Jared Leto gives the best performance of his career as Rayon, Ron’s unlikely business partner and way into the infected homosexual community. It’s a sensitive, troubling, and at times uncomfortable performance of a person who’s become an outcast in the eyes of society and Leto is terrific as he show Rayon’s struggle to keep on living. Jennifer Garner is wasted in the film as Eve, the doctor who at first resents and fears Ron’s ‘Buyers Club’ but eventually begins to see some of the real good he’s accomplishing while the medical professionals are still struggling to find treatments that work. It’s a role that feels oversimplified and never comes across authentic. In fact, it’s almost as though her character was written in to have a caring, sympathetic, heterosexual woman doctor for Ron to win over and flirt with…sigh.

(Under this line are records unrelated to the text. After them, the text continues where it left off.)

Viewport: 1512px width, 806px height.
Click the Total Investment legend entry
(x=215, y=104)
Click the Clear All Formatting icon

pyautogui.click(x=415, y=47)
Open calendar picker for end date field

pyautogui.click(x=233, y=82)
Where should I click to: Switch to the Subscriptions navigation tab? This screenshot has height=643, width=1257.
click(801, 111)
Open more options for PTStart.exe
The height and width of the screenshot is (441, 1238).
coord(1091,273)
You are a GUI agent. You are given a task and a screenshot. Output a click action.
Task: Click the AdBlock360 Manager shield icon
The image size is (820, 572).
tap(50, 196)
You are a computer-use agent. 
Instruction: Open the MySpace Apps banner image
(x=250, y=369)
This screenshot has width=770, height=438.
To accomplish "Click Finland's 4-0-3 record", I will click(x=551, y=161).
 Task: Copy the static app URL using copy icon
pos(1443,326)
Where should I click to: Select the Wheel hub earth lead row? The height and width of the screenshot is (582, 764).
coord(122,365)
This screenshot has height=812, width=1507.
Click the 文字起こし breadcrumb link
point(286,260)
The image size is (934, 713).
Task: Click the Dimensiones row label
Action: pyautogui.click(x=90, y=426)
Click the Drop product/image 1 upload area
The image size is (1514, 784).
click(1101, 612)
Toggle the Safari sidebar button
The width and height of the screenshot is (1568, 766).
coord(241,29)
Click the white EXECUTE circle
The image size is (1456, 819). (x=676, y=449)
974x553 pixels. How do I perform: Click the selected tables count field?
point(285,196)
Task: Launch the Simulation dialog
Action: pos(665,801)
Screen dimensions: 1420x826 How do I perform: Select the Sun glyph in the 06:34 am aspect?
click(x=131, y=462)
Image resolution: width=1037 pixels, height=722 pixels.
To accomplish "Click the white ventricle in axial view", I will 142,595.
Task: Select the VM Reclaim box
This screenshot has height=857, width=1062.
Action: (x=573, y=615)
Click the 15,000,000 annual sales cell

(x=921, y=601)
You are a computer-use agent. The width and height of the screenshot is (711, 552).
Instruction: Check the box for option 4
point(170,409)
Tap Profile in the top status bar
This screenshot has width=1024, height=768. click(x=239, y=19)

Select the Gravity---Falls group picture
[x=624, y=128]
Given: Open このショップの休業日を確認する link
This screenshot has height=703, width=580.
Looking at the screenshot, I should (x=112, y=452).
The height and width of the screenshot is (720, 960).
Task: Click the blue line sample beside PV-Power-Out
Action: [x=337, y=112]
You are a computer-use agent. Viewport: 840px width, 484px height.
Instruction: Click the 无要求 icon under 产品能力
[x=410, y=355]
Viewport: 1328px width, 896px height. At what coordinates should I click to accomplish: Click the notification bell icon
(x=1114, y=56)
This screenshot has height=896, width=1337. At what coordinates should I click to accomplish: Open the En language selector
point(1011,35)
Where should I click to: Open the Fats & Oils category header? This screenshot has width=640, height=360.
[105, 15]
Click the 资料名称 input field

The direction and script capture wonderfully the paranoia, prejudice, and fear even among the medical community of the HIV virus and the uncertainty of how anyone could contract it and, worse yet, not having any way of treating or managing it.
The film’s pacing is a problem with the slow start and boring montage of Ron sneaking around and dealing behind hospitals to get medicine illegally as well as the number of scenes of Ron giving medicine to clients at his ‘clinic’. It becomes tedious and unnecessary, as are most of the scenes in the second half of the film between McConaughey and Garner.
Dallas Buyers Club is an intriguing movie capturing one man’s desperate fight to live and make a difference while he still can.